TEXT SHOWN:
BEGIN
In contrast to the intestine, the submucosa of the mouse lung contains few mast cells and MCps in the absence of inflammation. With allergic inflammation, a rapid (within three days) and large (>25-fold) influx of MCps occurs, directed by alpha-4-beta-1 and alpha-4-beta-7 integrins on the MCps and by VCAM-1 and CXC chemokine receptor 2 (CXCR2) on the endothelium [56,61]. Studies indicate that this large pool of MCps gives rise to the mast cells that are found associated with the bronchial epithelium in the mouse and in association with both bronchial epithelium and smooth muscle in the human with chronic inflammation, such as asthma [61]. Studies in the mouse suggest a tissue-dependent variable lifespan for these inflammation-induced mature cells of anywhere from one week to several months [62].
END
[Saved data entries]
BEGIN
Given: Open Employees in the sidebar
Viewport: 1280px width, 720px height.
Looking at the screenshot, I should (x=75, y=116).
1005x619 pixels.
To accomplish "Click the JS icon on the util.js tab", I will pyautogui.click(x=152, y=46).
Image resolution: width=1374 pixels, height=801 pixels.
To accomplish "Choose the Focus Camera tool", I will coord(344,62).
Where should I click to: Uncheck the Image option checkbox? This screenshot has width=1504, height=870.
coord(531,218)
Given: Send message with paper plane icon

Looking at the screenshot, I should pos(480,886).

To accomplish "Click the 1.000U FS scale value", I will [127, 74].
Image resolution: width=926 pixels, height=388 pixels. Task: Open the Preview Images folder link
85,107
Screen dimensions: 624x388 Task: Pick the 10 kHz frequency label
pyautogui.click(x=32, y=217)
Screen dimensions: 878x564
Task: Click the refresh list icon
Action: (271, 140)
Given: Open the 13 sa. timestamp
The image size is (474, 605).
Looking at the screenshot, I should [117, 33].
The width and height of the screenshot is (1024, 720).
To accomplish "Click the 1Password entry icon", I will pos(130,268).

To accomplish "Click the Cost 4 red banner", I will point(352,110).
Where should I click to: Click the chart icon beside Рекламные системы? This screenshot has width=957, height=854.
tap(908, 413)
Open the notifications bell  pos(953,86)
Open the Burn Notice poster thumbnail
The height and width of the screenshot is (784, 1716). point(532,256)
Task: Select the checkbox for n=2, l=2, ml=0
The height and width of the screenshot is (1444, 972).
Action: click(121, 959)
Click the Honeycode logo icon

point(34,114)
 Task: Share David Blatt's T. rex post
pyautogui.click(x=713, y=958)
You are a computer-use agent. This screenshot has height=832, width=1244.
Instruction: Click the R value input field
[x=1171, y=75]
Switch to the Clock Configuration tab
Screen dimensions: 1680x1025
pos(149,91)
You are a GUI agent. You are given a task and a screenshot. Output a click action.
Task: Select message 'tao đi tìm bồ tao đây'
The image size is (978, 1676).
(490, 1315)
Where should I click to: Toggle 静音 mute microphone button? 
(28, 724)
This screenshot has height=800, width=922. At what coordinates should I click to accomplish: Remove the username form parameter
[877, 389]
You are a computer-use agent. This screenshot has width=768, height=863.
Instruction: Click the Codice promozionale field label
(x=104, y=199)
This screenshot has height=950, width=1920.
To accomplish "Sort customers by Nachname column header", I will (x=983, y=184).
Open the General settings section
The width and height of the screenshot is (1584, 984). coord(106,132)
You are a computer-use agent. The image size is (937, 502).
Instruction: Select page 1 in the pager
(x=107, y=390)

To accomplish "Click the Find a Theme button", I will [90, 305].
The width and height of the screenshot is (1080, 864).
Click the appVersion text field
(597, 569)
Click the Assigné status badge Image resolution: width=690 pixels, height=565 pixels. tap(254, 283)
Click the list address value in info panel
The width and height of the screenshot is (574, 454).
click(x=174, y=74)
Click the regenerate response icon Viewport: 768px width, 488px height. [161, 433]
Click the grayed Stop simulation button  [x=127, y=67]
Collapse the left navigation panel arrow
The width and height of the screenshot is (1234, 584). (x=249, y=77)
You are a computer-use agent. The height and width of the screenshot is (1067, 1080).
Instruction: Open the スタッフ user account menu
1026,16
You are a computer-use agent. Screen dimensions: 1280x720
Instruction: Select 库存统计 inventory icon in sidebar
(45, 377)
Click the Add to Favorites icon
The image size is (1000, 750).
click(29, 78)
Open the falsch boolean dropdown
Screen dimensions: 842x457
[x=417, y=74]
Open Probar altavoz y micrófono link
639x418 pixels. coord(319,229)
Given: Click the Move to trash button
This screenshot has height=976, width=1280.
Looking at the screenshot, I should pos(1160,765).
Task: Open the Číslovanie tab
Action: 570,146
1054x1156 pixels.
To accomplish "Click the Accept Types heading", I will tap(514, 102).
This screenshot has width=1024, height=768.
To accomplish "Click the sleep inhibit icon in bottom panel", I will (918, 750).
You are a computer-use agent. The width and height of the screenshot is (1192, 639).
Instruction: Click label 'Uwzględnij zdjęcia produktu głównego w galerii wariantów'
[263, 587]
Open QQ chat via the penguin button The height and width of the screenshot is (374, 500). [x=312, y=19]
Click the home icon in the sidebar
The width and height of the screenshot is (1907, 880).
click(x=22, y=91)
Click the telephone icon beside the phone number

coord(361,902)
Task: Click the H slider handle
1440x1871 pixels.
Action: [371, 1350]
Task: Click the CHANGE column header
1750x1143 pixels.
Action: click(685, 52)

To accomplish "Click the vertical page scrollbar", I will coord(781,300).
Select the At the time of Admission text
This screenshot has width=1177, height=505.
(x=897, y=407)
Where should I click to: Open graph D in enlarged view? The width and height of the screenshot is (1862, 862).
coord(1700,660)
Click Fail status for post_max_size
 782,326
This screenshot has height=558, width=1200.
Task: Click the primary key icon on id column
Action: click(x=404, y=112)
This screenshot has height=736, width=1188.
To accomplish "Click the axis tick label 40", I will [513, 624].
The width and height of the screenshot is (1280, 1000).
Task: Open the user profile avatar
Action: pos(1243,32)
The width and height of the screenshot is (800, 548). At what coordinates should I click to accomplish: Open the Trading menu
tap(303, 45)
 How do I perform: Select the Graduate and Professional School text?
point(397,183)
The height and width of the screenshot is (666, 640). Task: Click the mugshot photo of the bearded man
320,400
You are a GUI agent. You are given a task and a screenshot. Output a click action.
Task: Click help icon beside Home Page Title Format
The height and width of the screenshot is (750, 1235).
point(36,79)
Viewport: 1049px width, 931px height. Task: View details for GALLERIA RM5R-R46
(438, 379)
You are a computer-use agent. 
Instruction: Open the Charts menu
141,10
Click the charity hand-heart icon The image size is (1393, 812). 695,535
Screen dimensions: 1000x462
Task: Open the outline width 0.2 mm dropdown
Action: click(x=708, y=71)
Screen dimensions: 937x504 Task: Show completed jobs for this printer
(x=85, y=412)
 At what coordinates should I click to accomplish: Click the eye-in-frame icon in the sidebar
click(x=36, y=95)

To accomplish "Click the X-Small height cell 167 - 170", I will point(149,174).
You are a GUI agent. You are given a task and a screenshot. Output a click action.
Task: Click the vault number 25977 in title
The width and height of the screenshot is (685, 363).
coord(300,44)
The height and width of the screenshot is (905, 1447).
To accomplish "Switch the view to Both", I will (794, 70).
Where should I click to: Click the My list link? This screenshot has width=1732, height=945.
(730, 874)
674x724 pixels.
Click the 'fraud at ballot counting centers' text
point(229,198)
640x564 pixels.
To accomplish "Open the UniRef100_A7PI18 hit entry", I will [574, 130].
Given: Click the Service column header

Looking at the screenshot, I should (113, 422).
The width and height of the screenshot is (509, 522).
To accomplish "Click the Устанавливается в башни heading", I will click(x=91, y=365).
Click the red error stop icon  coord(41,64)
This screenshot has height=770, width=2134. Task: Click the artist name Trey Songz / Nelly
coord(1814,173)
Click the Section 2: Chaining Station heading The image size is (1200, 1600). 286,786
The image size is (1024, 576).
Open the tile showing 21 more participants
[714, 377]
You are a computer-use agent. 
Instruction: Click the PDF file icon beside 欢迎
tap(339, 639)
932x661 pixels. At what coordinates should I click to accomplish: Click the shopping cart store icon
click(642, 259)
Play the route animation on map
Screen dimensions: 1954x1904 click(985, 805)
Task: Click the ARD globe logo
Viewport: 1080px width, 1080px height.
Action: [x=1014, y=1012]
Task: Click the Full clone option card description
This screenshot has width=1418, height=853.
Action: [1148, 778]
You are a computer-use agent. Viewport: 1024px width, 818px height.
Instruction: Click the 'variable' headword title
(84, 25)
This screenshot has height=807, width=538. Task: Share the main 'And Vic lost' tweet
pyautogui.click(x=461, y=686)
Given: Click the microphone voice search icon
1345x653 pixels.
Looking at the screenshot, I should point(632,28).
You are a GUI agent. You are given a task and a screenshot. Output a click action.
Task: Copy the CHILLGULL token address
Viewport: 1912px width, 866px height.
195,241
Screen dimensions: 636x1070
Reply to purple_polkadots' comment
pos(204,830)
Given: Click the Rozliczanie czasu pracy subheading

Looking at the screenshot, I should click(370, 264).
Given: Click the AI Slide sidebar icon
END
WORK REQUIRED:
Continue the text on mast cells in the mouse lung, starting after its last sentence.

TASK RESPONSE:
Chemoattractants — Mast cell chemotaxis occurs in response to a variety of growth and differentiation factors, such as SCF and interleukin-3 (IL-3), and to numerous chemokines. Transforming growth factor beta (TGF-beta) is among the most potent MC chemotactic factors, active at femtomolar concentrations in both mouse and human [63,64]. The C-C chemokines RANTES (regulated on activation normal T expressed and secreted, CCL5) and CCL2 or MCP-1 (monocyte chemotactic protein-1) cause directed migration of cultured human mast cells and mouse BMMCs on vitronectin and laminin [65,66]. Also, CCL3 or MIP-1-alpha (macrophage inflammatory protein-1-alpha) and CXCL4 or PF-4 (platelet factor-4) elicit migration of mouse BMMCs after Fc-epsilon-RI activation on laminin, vitronectin, and fibronectin [65]. The murine IL-8 homologs (CXCL1 and CXCL2) acting on the single IL-8 receptor in the mouse, CXCR2, control homing of MCps to the small intestine of the mouse as noted above, and this receptor also controls the chemotaxis of a human mast cell line in response to human IL-8 (CXCL8) [67]. The neurotransmitter serotonin, acting through a serotonin receptor, is chemotactic for human mast cells [68].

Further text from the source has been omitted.